May 6

Will didn't have a great day today. It was terrible, but he was having some breathing episodes. They called in the ENTs because they initially thought that the trach tube might be too shoet. They determined that the tube size was fine, but that he needed more pressure to keep the airway open. They went up on his ventilator pressure and that seems to be working. Hopefully he won't need the extra pressure for long. we really don't want him to have to come home on a ventilator or CPAP. If he does, that means he's hooked up to equipment all the time and he can't just be a regular baby. It will be really hard to take him anywhere because of all the equipment, so that means he'll be stuck in the house most of the time. It's not fair to Will. It's not fair to the other kids. I can't make them stay home all the time, but I'll feel horrible if I have to leave Will home with the nurse so I can do things with the other boys.

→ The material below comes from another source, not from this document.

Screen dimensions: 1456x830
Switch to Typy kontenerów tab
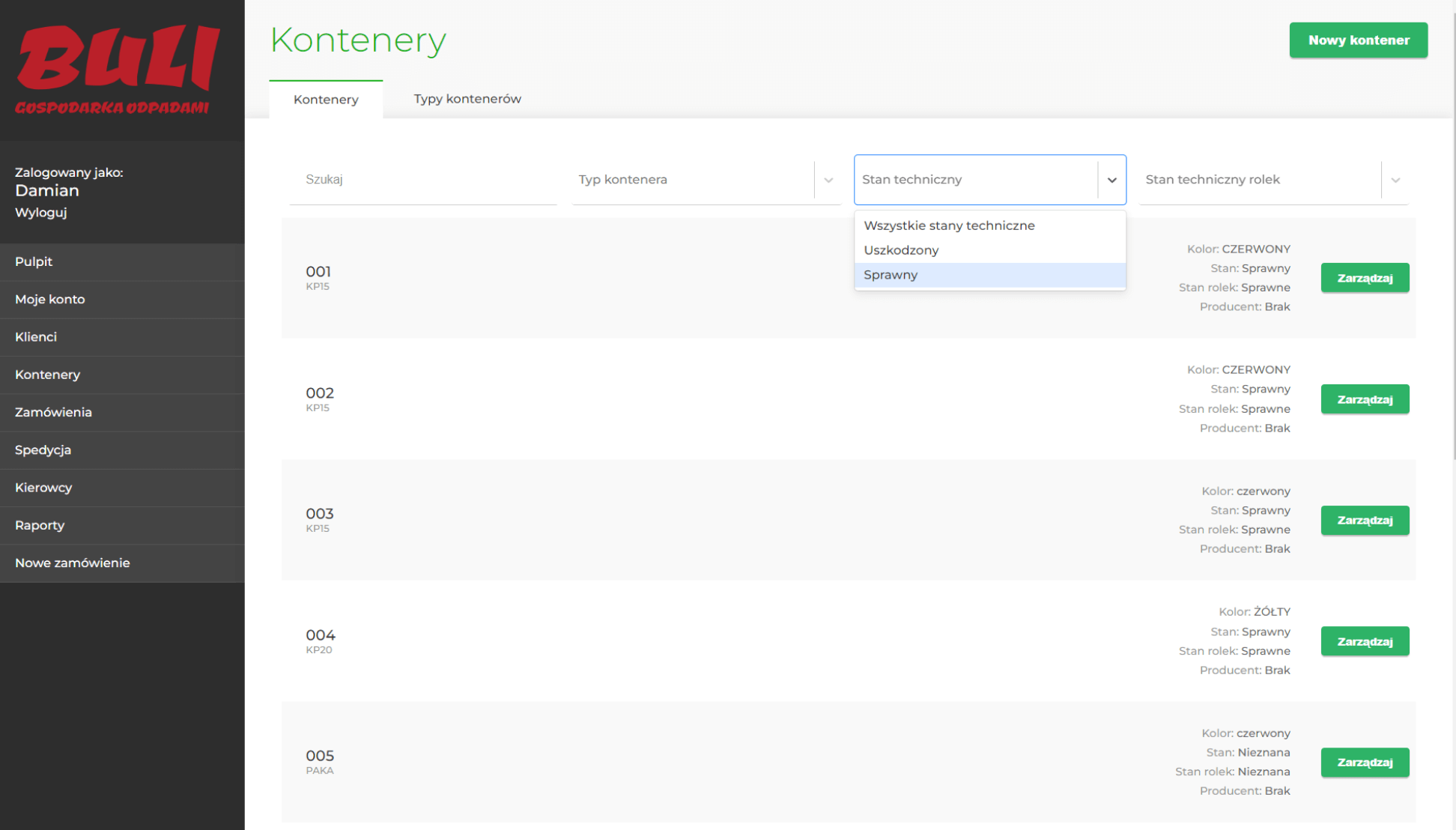coord(467,99)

I desperately want Will to have a normal, happy life and I can't imagine how he'll do that constantly hooked up to some kind of respiratory equipment. Matt and I were taking a walk with the boys tonight and all I could think was that we wouldn't even be able to walk aroung the neighborhood with Will without it being a major ordeal that pratically requires a hospital on wheels. Hopefully I'm worrying for no reason. He may just need the exta pressure for a few days. And I have to keep in mind that all of this is temporary. He's going to outgrow it all within a couple of years. But I still worry about the problems this could create for him later in life with learning to crawl, walk, talk, etc. Please pray that Will overcomes this quickly. I just have to keep the faith that God is looking out for him and it's all going to be okay. But it really gets discouraging sometimes.
Hays has had a good day. His zantac seems to be helping- thank goodness. But now he's crying, letting me know it's time to eat!